- Parent: North County Transit District
- Founded: June 7, 2011
- Locale: Escondido, California
- Routes: 1
- Stops: 25 (1 stop at Escondido Transit Center, and 12 stops in each direction)
- Hubs: Escondido Transit Center Del Lago Transit Station
- Fleet: 6 New Flyer C40LF buses
- Daily ridership: 2500 average weekday riders
- Fuel type: CNG
- Operator: North County Transit District

= Breeze Rapid =

Breeze Rapid (stylized as BREEZE Rapid) was a brand of bus service with some bus rapid transit characteristics operated by the North County Transit District (NCTD) in North County, San Diego. Its first and only route (350) was introduced in 2011. The brand has been quietly retired, but the route is still in operation.

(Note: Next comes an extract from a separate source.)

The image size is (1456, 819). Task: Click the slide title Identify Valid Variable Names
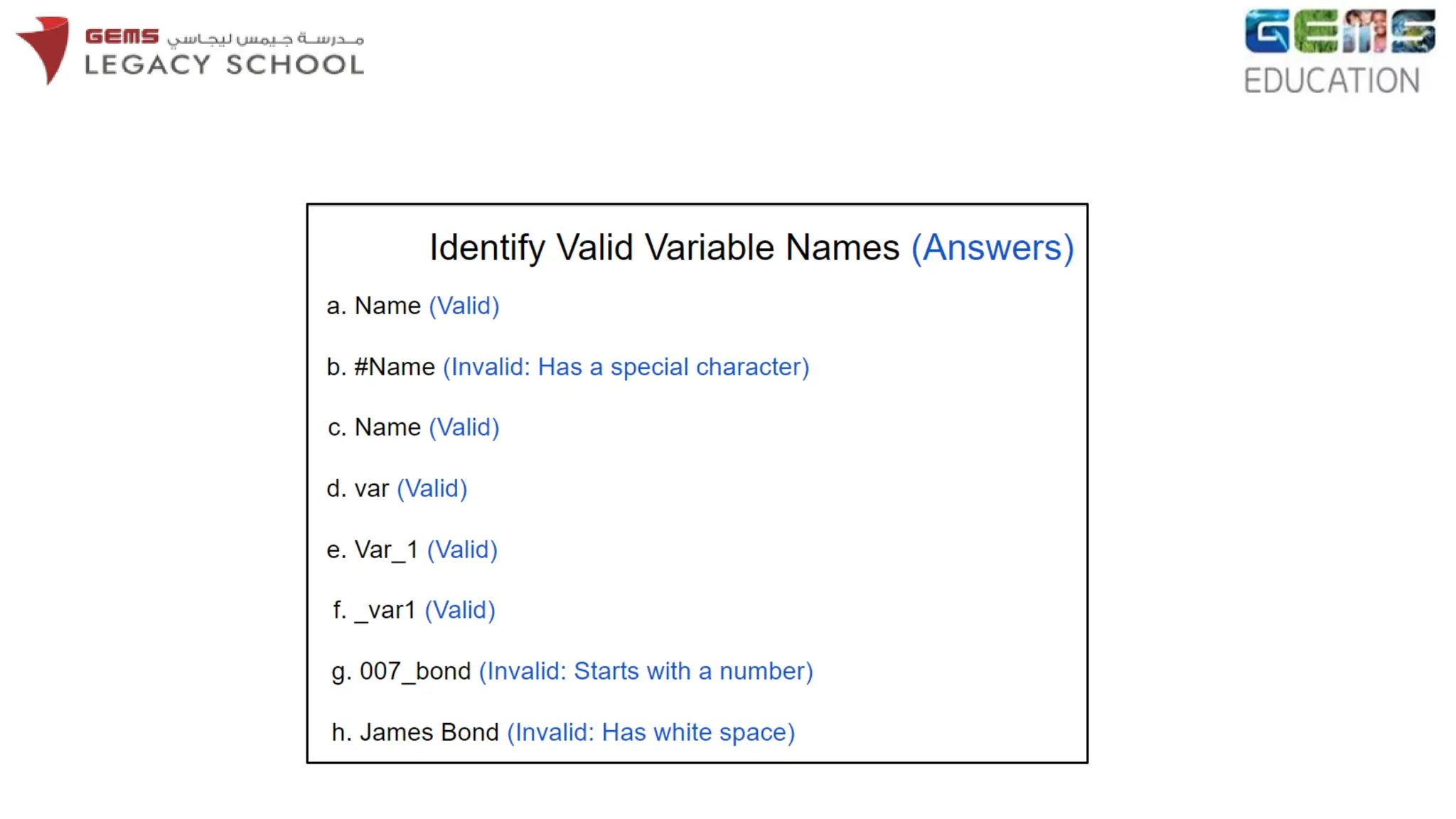point(664,248)
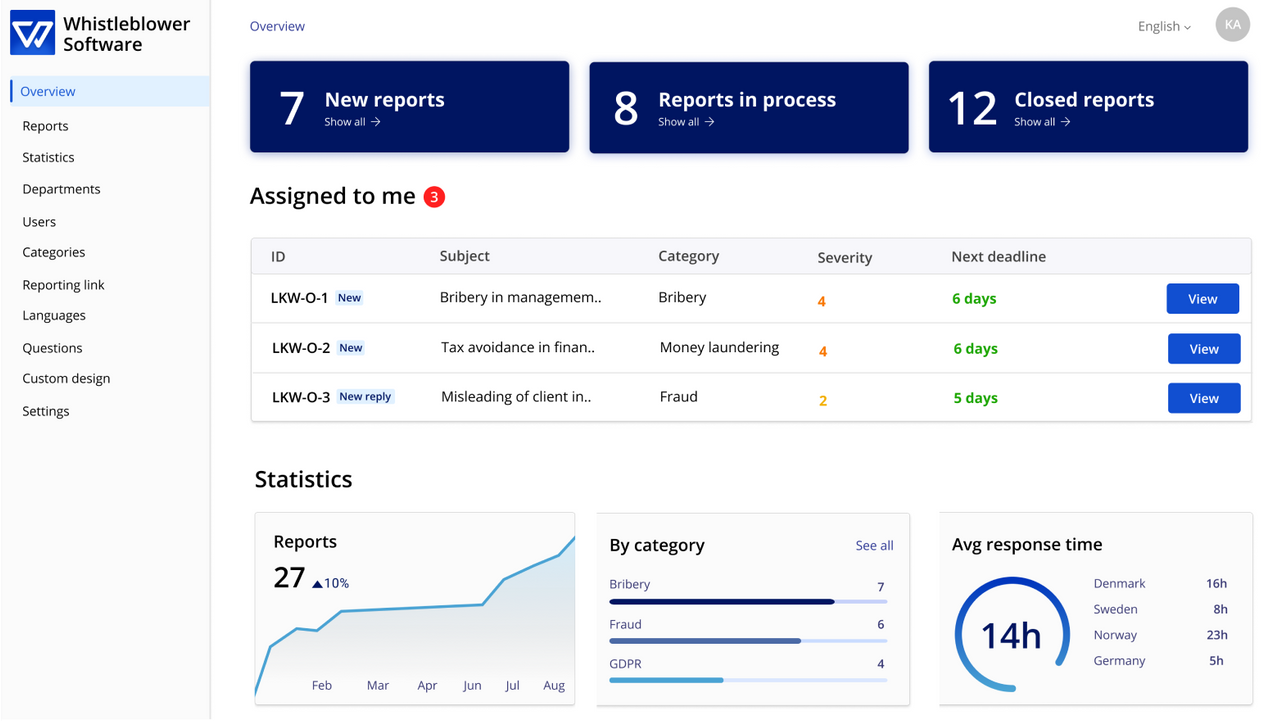
Task: Open the English language dropdown
Action: 1164,27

Breeze Rapid Route 350 operates in Escondido, California, between Escondido Transit Center and Del Lago Transit Center, primarily along Escondido Boulevard and Bear Valley Parkway. Breeze Rapid enhanced the previous Breeze Route 350 service with dedicated buses, branded stops, and faster, more frequent service.

==History==
The project was initiated by the San Diego Association of Governments (SANDAG) in June 2005, in cooperation with the City of Escondido and NCTD. The purpose of the project was to identify improvements to a rapid bus connection between the Sprinter at Escondido Transit Center, downtown and south Escondido, the Westfield North County mall, and the forthcoming MTS Rapid 235. The previous service was prone to bus bunching, heavy boardings near schools on the south end of the route, and traffic congestion in key locations during the morning and evening commute periods.

==Service Enhancements==
Breeze Rapid Route 350 includes bus stop improvements, queue jump lanes at congested intersections, and transit signal priority. Bus stops were consolidated from 31 stops to 25 stops, and received new benches, shelters and posted route information. Eight bus stops include digital message signs that indicate the next bus arrival, which is provided by using NextBus technology. Improvements for pedestrian safety, as well as street system modifications to improve local traffic flow, were also made. The six New Flyer C40LF busses that are used on this route (2301-2306) were painted with a special Breeze Rapid livery to distinguish them from the other New Flyer C40LF buses. All have since been retired.

However, Breeze Rapid Route 350 does not include dedicated right-of-way, off-board fare collection or platform-level boarding. It does not adhere to the BRT Standard and may be a symptom of BRT Creep.

The cost for the route upgrade was $4,300,000 and the route was projected to have 2,500 riders at opening. Riders save up to 20%, or six minutes, as a result of the improvements.

==Future==
The Breeze Rapid brand is no longer present on NCTD's web site or Rider's Guide. All six Breeze Rapid buses are retired as of October 28, 2021.

Future rapid bus services operated by NCTD may also use the Breeze Rapid name. The 2019 SANDAG Regional Transportation Plan proposes a number of rapid bus projects within NCTD's service area:

| Existing Breeze Route | Proposed Rapid Route | Description | Headway (min.) | Capital cost (mil. USD 2019) |
|---|---|---|---|---|
| -- | 103 | Solana Beach to Sabre Springs Rapid station via Carmel Valley | 15 | $91 |
| 445 | 440 | Carlsbad to Escondido Transit Center via Palomar Airport Rd | 10 | $140 |
| 355/357/388 | 471 | Downtown Escondido to East Escondido via Valley Pkwy | 10 | $46 |
| 303 | 474 | Oceanside to Vista via Mission Ave/Santa Fe Rd Corridor | 10 | $99 |
| 315 | 477 | Camp Pendleton to Carlsbad Village via College Blvd, Plaza Camino Real | 10 | $109 |

Breeze Route 101 (Oceanside to Westfield UTC via Highway 101) was also under consideration for rapid conversion as of 2011, but is currently not present in the plan.